**Brief**: The answer must be every entry, given again word for word.

Stored entries
◆ ◆ ◆ ◆
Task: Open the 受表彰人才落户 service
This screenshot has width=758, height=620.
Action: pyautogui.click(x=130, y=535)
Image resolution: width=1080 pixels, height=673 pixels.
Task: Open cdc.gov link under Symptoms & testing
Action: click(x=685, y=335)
◆ ◆ ◆ ◆
**Solved exercise**:
Task: Open the 受表彰人才落户 service
This screenshot has width=758, height=620.
Action: pyautogui.click(x=130, y=535)
Image resolution: width=1080 pixels, height=673 pixels.
Task: Open cdc.gov link under Symptoms & testing
Action: click(x=685, y=335)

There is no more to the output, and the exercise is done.